Quick Links

Background

The Flutter infra team uses a ticket queue to manage operational tasks, such as:

  • Configuration requests: “Please add a new LUCI builder”
  • Outage/degradation notifications: “Build dashboard is down/slow”
  • Requests for help: “How do I debug a test on devicelab machine X?”

This allows the team to separate their engineering work from “toil” work. It also lets them see which types of tasks are common and worth automating.

IMPORTANT: Whenever you have a request for the infra team, please file a ticket instead of contacting team members directly, even for seemingly trivial things or even if an individual has done the same thing for you in the past. Infra on-call will be there to handle your request, and it lets non on-call team members focus on their engineering tasks.

When in doubt, ask on the #hackers-infra channel in Chat.

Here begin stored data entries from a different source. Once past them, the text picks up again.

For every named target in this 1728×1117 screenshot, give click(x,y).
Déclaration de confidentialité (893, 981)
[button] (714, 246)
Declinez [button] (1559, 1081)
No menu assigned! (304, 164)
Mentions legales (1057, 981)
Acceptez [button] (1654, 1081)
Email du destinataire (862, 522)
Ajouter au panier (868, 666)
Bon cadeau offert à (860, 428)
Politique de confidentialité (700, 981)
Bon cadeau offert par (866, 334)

How to File a Ticket as an Infra Customer

  1. Open a new infra issue. (That template summarizes the information on this page.)
  2. Add a descriptive title. A message like “Add a LUCI builder for linux web engine” or “Debug gallery startup” is much more helpful than “quick request” or “test doesn't work?”.
  3. Clearly describe the issue or request in the description field. For example, if a ticket is requesting running several commands on the bots, the ticket should explain why, what commands are needed, on which bots and how to verify the results.
  4. Skip the priority label which infra on-call will add after triaging.
  5. Add the project “Infra Ticket Queue”. This is the step that is important to get it into the queue!
  6. Click the Submit new issue button. No need to set an assignee; infra on-call will handle all new tickets.

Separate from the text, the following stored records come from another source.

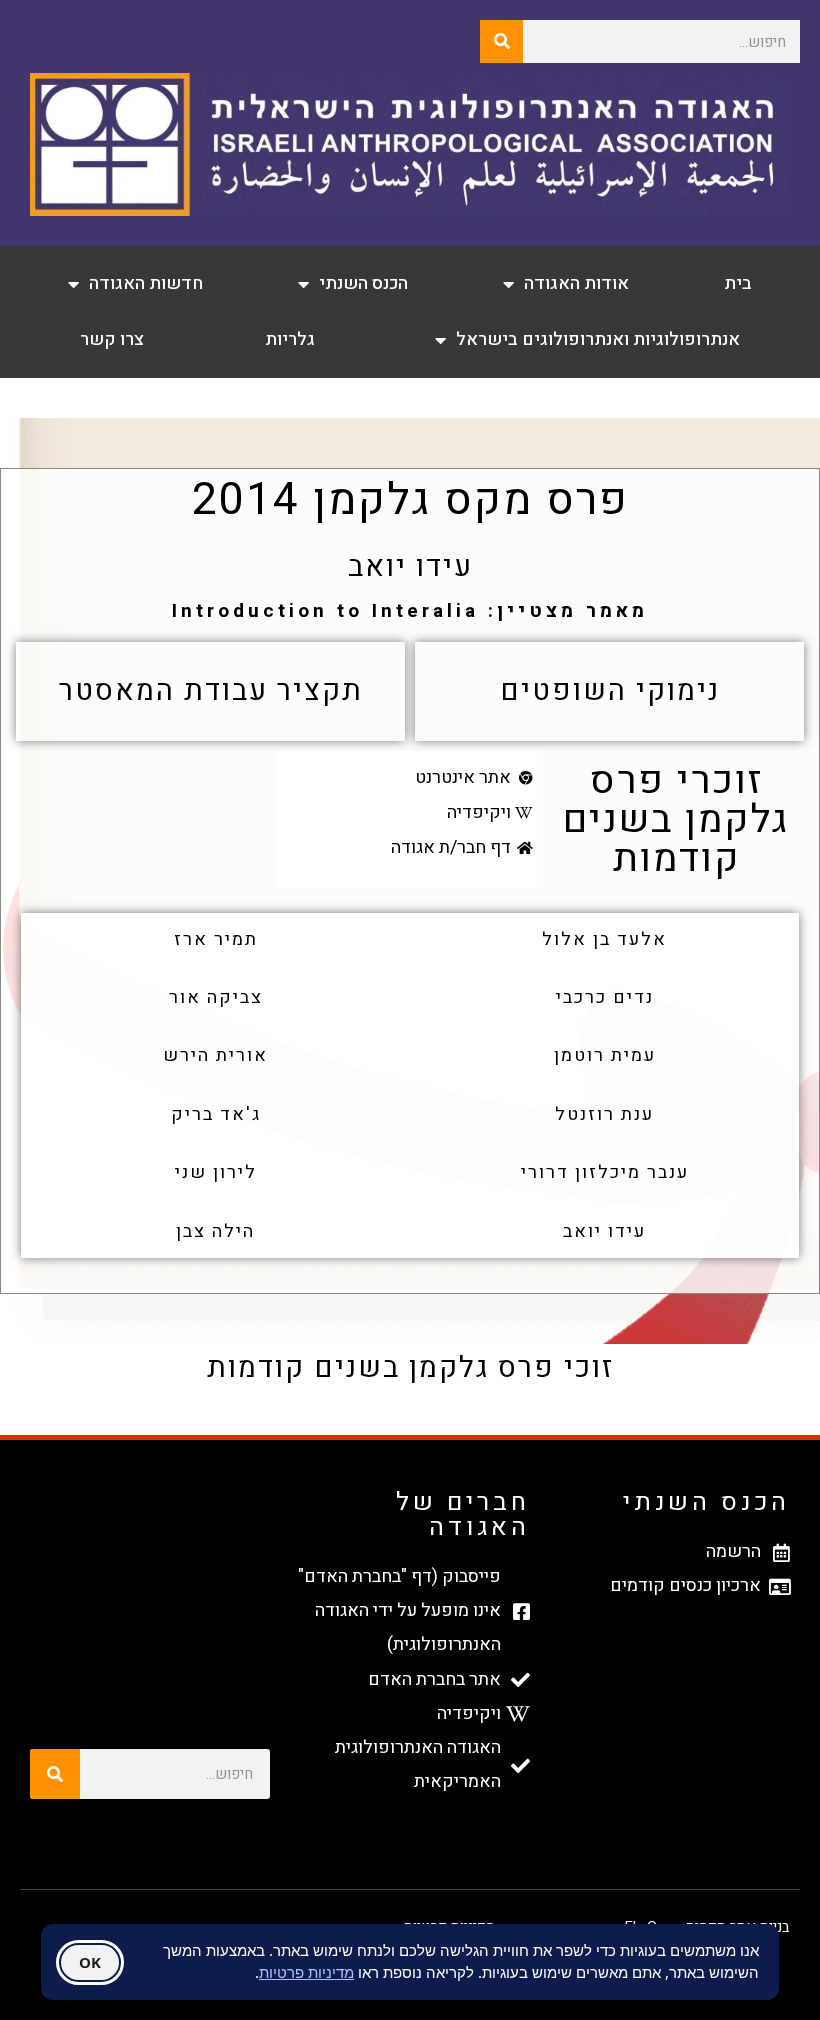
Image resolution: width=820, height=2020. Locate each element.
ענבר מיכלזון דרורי (605, 1172)
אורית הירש (215, 1055)
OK (90, 1962)
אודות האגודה (576, 283)
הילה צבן (215, 1231)
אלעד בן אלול (604, 939)
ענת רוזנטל (604, 1114)
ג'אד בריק (216, 1114)
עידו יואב (604, 1231)
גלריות (290, 339)
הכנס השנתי (363, 283)
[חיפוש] (501, 41)
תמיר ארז (216, 939)
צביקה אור (216, 997)
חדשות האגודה (146, 283)
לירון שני (216, 1172)
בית (738, 283)
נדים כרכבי (605, 997)
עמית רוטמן (605, 1055)
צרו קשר (112, 339)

Please note that the ticket queue is meant for high priority P0 and P1 issues and should not be used to file low priority issues like feature requests or minor bugs. We have another separate weekly triage meeting that will look through ALL of the open infra issues. The ticket queue should only be used for issues that fall into the following categories, which should be very rare:

  • Build break or regression.
  • Critical work is blocked without a workaround.
  • An immediate-level incident will happen if this is not addressed (e.g., almost out of quota).
  • Degraded service (Build bots work but are slow to start).
  • Other time-sensitive requests.

How to Serve Tickets as an Infra On-call

Below are instructions for infra on-call on how to process the ticket queue. It describes the processes that on-call should follow, along with useful tips and tricks. If you are on call and see a problem or omission on this page, please change it!

Triaging

SLO: A ticket in the queue will be triaged within 4 business hours provided it is opened during regularly kept office hours (9 a.m. to 5 p.m. PST). Otherwise it will be triaged the following business day.

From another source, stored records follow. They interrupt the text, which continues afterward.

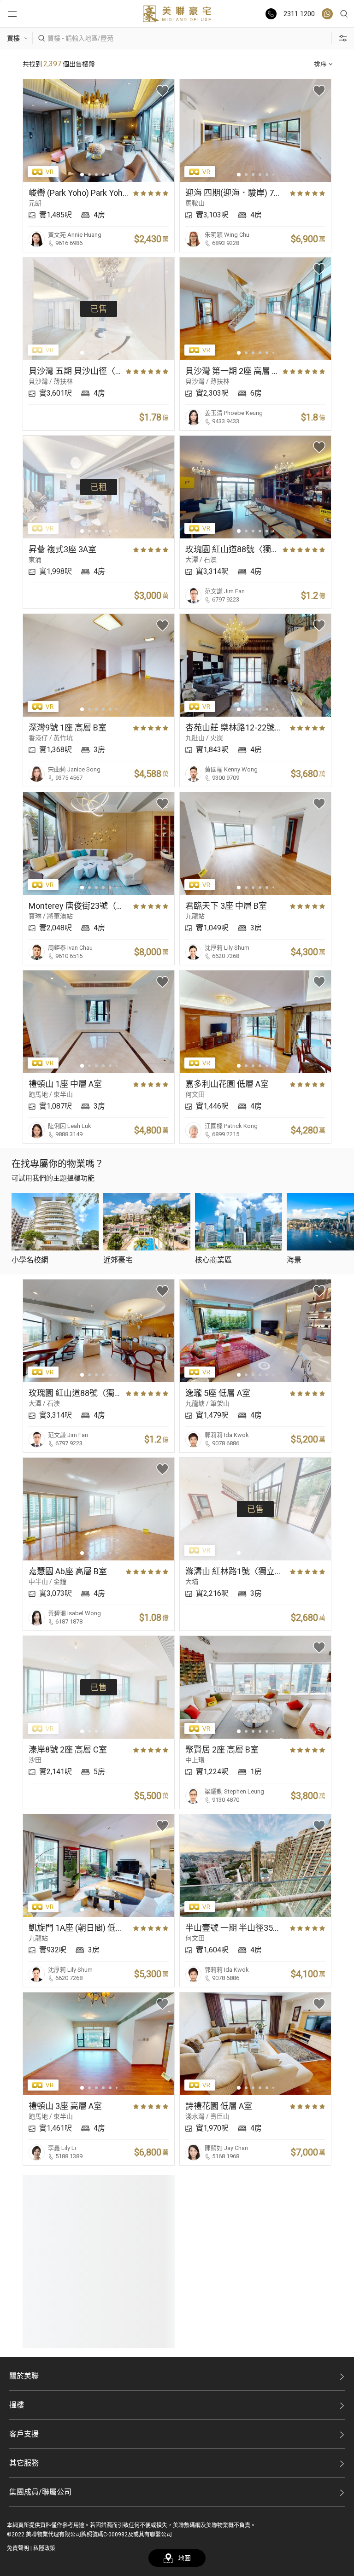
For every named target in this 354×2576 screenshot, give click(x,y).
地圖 (184, 2558)
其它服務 (24, 2463)
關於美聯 (24, 2376)
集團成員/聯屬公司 (40, 2492)
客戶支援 (24, 2434)
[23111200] (327, 13)
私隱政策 (44, 2548)
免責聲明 (18, 2548)
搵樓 (16, 2405)
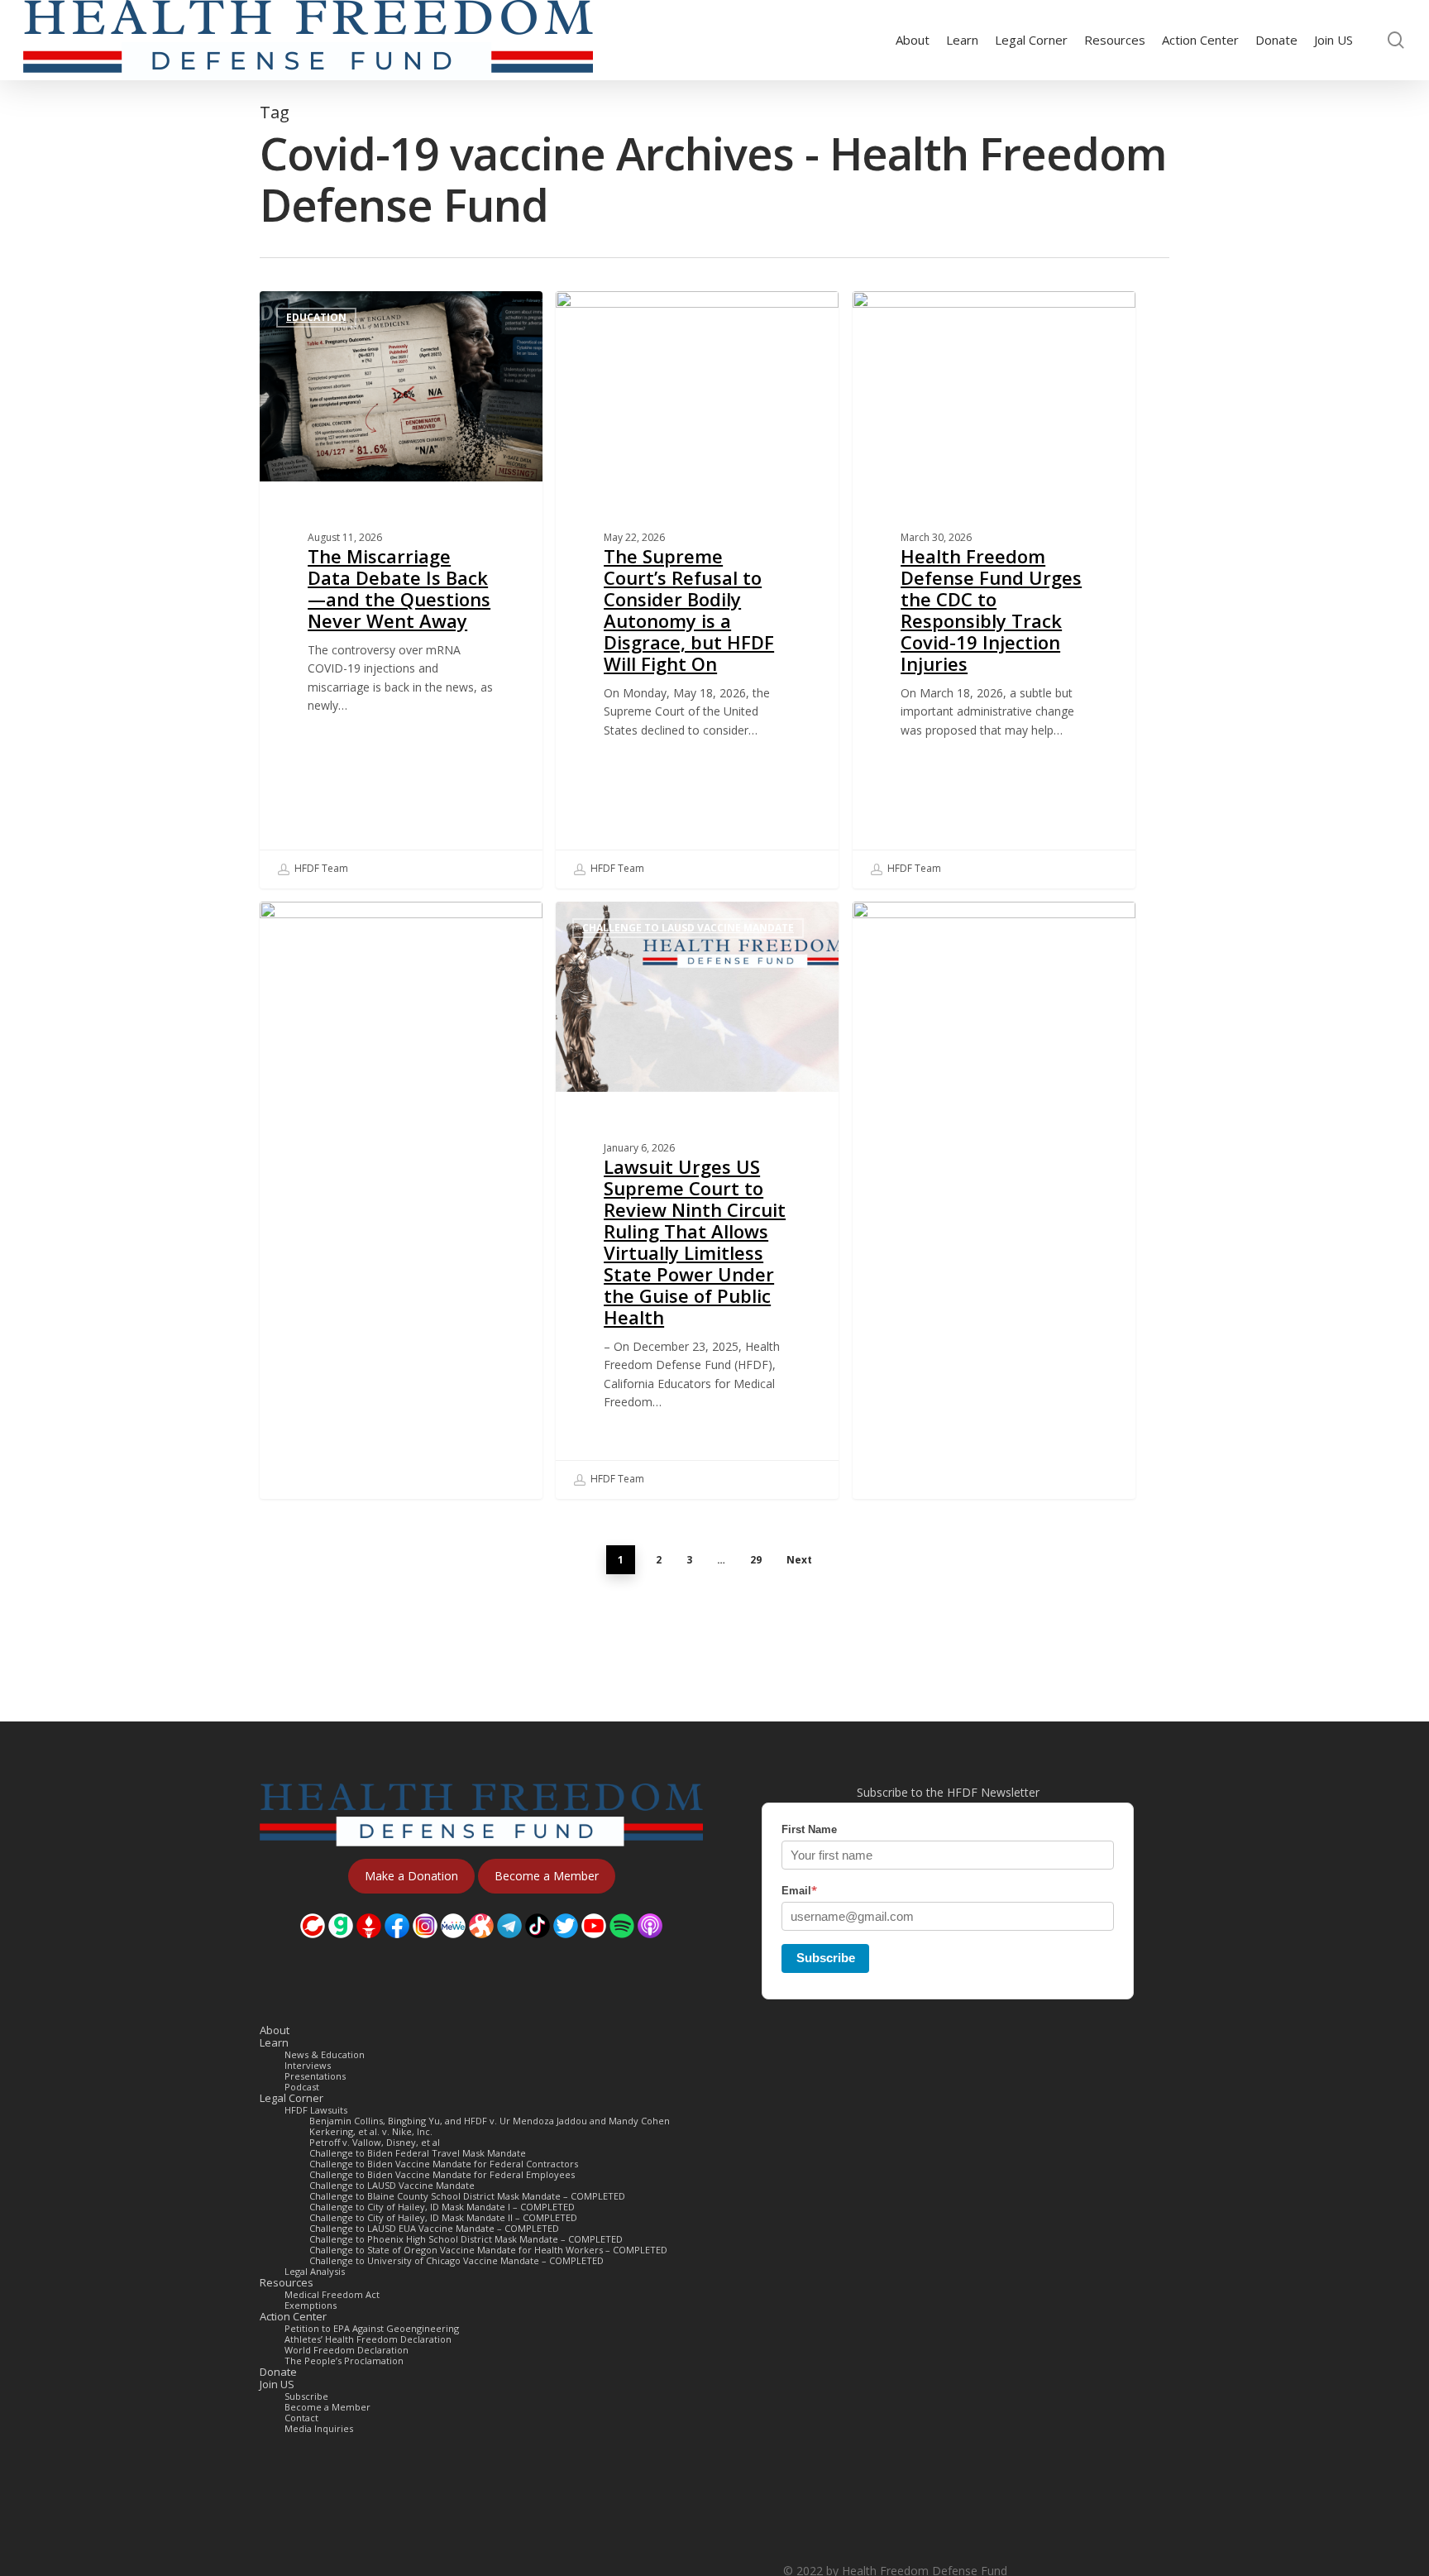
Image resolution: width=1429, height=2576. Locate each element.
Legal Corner (291, 2098)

The issue priorities can be found here. Issues that are not P0 or P1 will still be seen (during the infra weekly triage meeting) but do not belong on the ticket queue.

New, un-triaged tickets will be in the New column in the ticket queue.

When a new ticket comes in, an on-call should:

  1. Double check to see if the issue is a duplicate and close with a reference to the existing open issue.
  2. Check the issue summary and description. If the summary isn't clear, clarify it.
  3. Validate that the priority of the issue is accurate.
  4. Move triaged issues to the Triaged column.
  5. Assign the issue to the correct team member.

This is meant to be quick and mechanical, and doesn‘t require a lot of thought. Even if you don’t have time to take any immediate action, it's helpful to keep the new column empty. Your marking it triaged also lets the ticket creator know that someone has seen it.

Serving

Once all tickets have been triaged, on-call‘s job is to service them. Apply judgement regarding which is most pressing. The order will also depend on your expertise and how much time you have. If a lower-priority ticket can be resolved in a couple minutes, don’t feel like it has to wait behind a higher-priority ticket.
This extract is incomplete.